Hemen arkasından iki Üniversiteye üç yıllık
profesörlük süresini doldurmamış iki rektör atadı. Bunlardan birisi, yeni
oluşturulan Cerrahpaşa Üniversitesi rektörü Nuri Aydın’dır.
Arkasından profesörlükte üç yıl bekleme
koşulu tekrar konuldu.
Çok geçmedi bu kez 17 Nolu Kanun Hükmünde
Kararname ile “üç yıl bekleme koşulu” bir kez daha kaldırıldı. Yeni profesör
olmuş herhangi birisi de rektör olarak atanabilir hale geldi.
Böylece Millî Eğitim Bakanlığı Müsteşarı
Yusuf Tekin, Ankara Hacı Bayram Veli Üniversitesi rektörü atanabildi…
Şimdi yeniden üç yıllık atama koşulu ne
zaman yürürlüğe konulacak merakla bekliyoruz.
Hukuk istikrar demektir.
Hukuk kuralları, üç güne bir değiştirilmez.
Kanun koyucu, “adama göre kanun” yapmaz.
Dünyanın hiçbir yerinde böyle bir hafiflik,
oynaklık, belirsizlik kabul edilemez.
Kimsenin “adama göre değişen” hukuka güveni
kalmaz.
Türkiye’de de kalmamıştır.
Kimse artık geleceğini, özgürlüğünü, malını,
mülkünü hukukun garantisi altında görmemektedir. Hukuk güvenliği; sürekli
değiştirilen kanunlarla ortadan kaldırılmıştır.

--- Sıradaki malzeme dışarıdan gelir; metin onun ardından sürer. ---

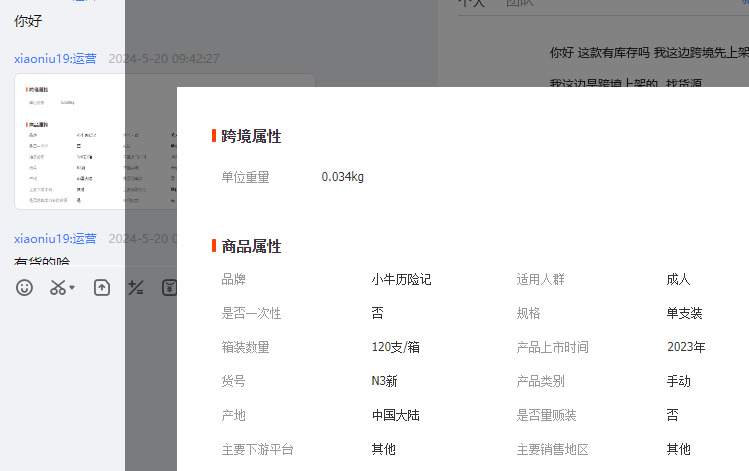The height and width of the screenshot is (471, 749).
Task: Open the calculator plus-slash-equals icon
Action: [x=136, y=288]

Hukukun en ağır şekilde ihlal edildiği
dönemlerden biri de 12 Eylül 1980 darbesi ve sonrasındaki uygulamalar olmuştur.
Bu dönemde “güvenlik soruşturması” adı altında, tamamen ihbar ve jurnallere
dayanan, hiçbir ciddi araştırmanın ürünü olmayan kayıtlar tutularak insanların
yaşamları cehenneme çevrilmiştir.
Güvenlik soruşturması nedeniyle onlarca yıl
devlete hizmet etmiş öğretmenler pazarlarda limon satmaya, inşaatlarda amelelik
yapmaya başlamışlardır. Güvenlik soruşturması nedeniyle binlerce yurttaşa
pasaport, ehliyet, memuriyet, özel sektörde bile iş verilmemiştir.
Şimdi bütün bu acılardan sonra Karayolları
Trafik Kanunu ile Bazı Kanunlarda Değişiklik Yapılması Hakkında 2/860 sıra
sayılı kanunla Güvenlik Soruşturması yeniden hortlatılmıştır.

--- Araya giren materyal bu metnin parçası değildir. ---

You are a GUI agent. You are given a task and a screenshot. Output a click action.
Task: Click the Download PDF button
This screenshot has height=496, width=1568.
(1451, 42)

Yani; “güvenlik ve arşiv araştırması
bakımından Ceza Muhakemesi Kanunu’nun 171. Ve 231. Maddelerinde yer alan kamu
davasının açılmasının ertelenmesi ve hükmün açıklanmasının geri bırakılmasına
dair kayıtlara güvenlik soruşturması ve arşiv araştırması yapmakla görevli
birimlerin ulaşabilmesine imkân sağlan”mıştır.
Bundan sonra MİT ve Polis örgütleri, bu
kayıtlara ulaşarak “bağımsız yargıyı” verdiği hüküm açısından bir bakıma
denetleyecektir. Yani bir yargıç karar verirken, bunun daha sonra MİT VE POLİS
tarafından arşivlenme gerekçesi altında gözden geçirileceği, bir şekilde
denetleneceği endişesi içinde olacaktır.
Bu değişiklikle Yürütme (İcra) Organının,
Yargı Organı üzerindeki etkisi artmaktadır. Ülkemizdeki insan hak ve
özgürlüklerini doğrudan etkileyecek böyle bir yasanın “Trafik Kanununda
Değişiklik” adı altında TBMM’ne getirilmesi, kanun yapma tekniği bakımından bir
felâket olduğu gibi asıl amacı da halkın ve muhalefetin uyutulmasıdır.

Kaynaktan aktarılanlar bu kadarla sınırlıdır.